■ Instructions for the task ■
Below, set down the rows exactly as they appear, covering the stretch from the start of the rows through the line that contains "pyautogui.click(x=332, y=747)". Leave the pictures out of your answer.
-------- Dataset content --------
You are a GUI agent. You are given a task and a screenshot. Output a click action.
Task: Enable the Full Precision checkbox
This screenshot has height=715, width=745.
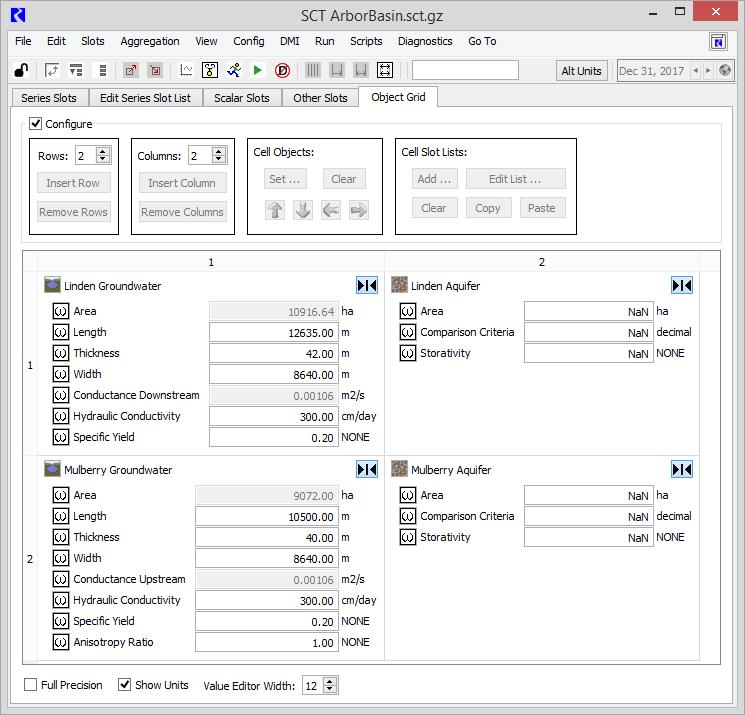coord(31,685)
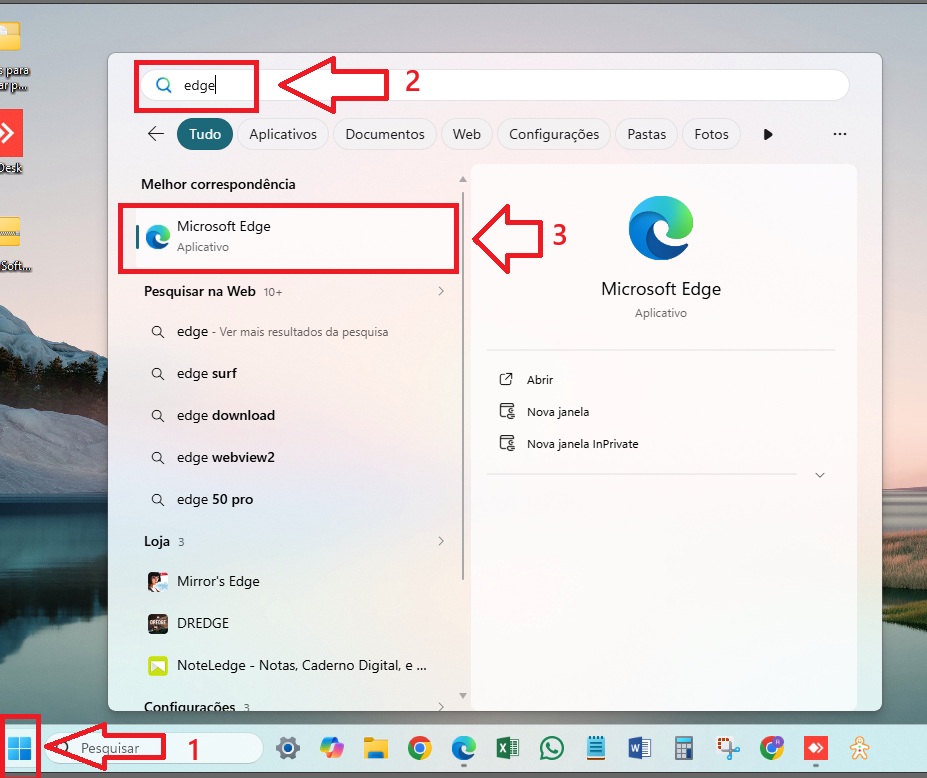Open Copilot from the taskbar
This screenshot has height=778, width=927.
pyautogui.click(x=332, y=747)
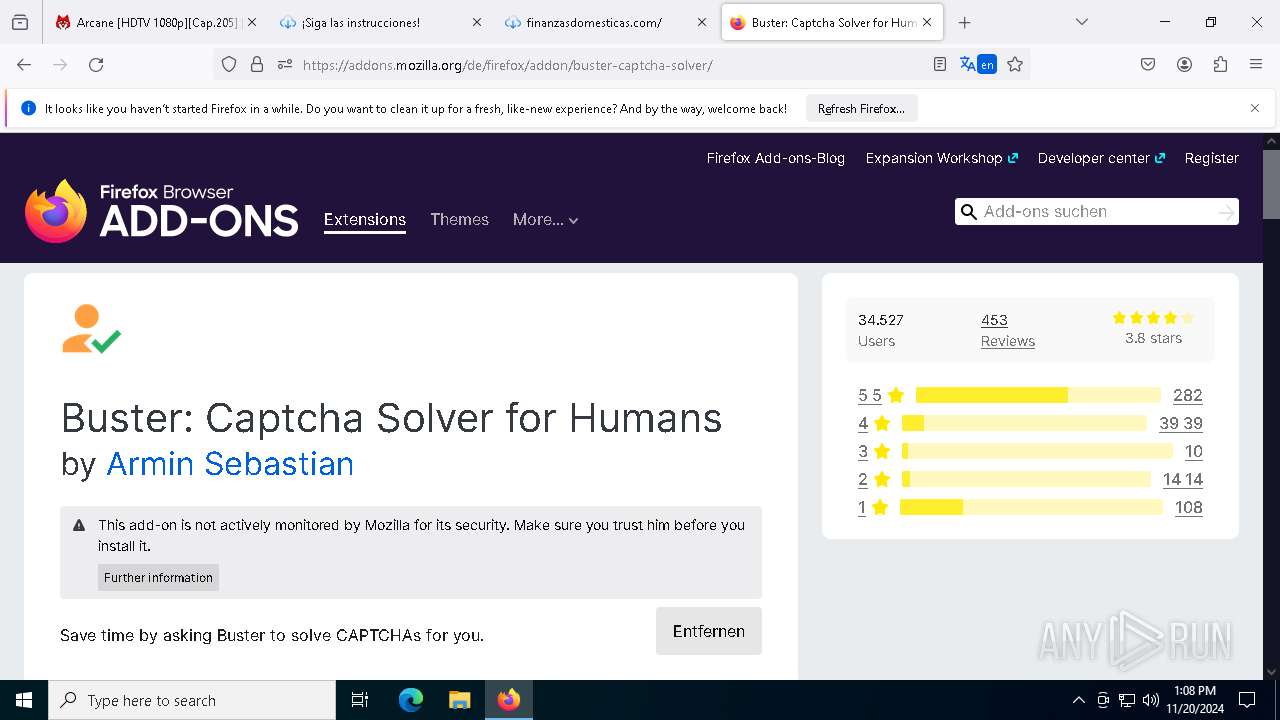Toggle reader view icon in address bar

click(x=939, y=65)
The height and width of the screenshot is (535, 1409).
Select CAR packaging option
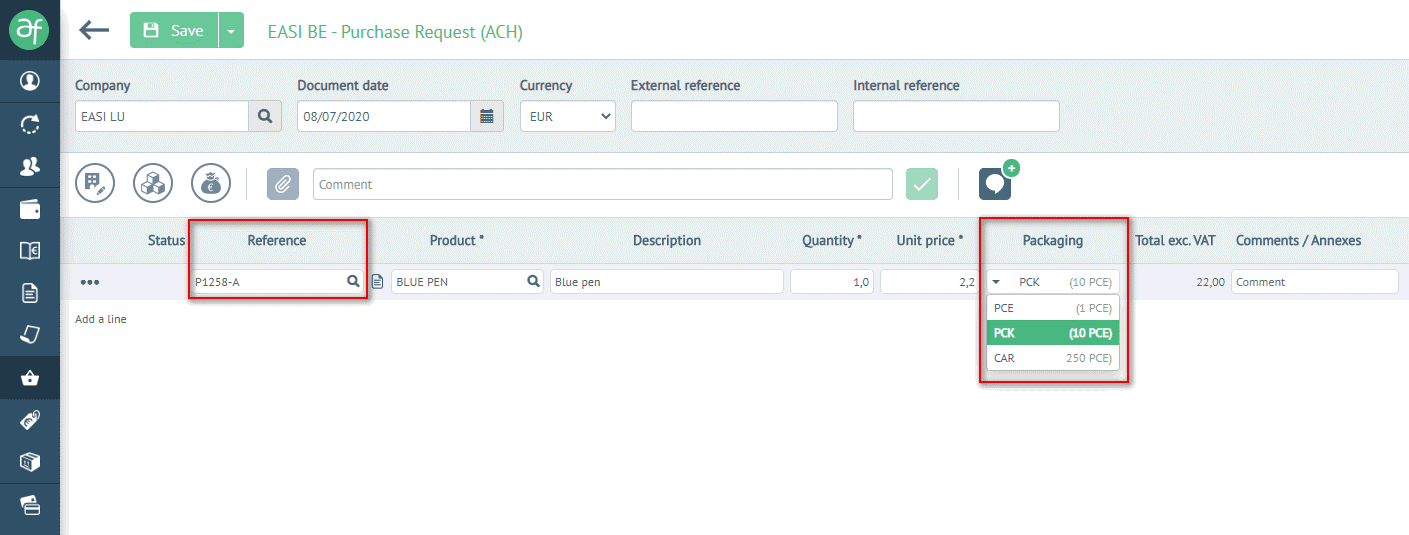(1052, 358)
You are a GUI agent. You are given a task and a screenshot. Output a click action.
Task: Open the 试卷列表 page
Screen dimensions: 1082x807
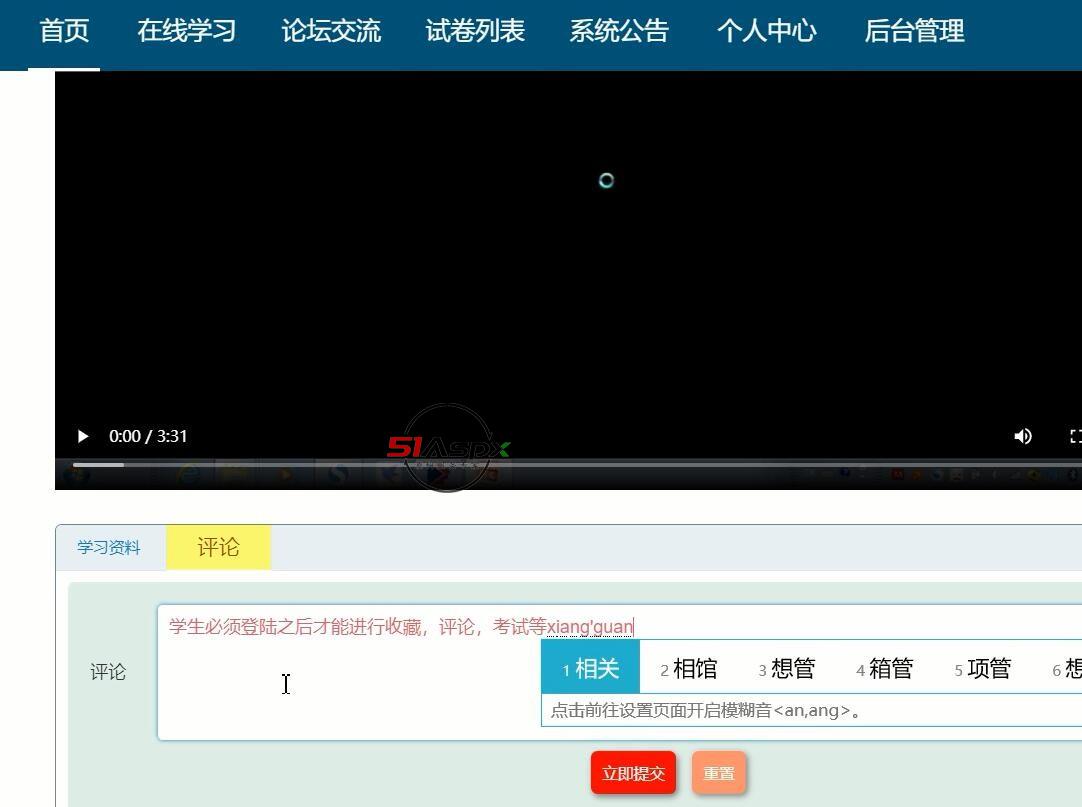coord(475,31)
--------
■ Task response ■
You are a GUI agent. You are given a task and a screenshot. Output a click action.
Task: Enable the Full Precision checkbox
This screenshot has height=715, width=745.
coord(31,685)
Open Copilot from the taskbar
This screenshot has height=778, width=927.
pyautogui.click(x=332, y=747)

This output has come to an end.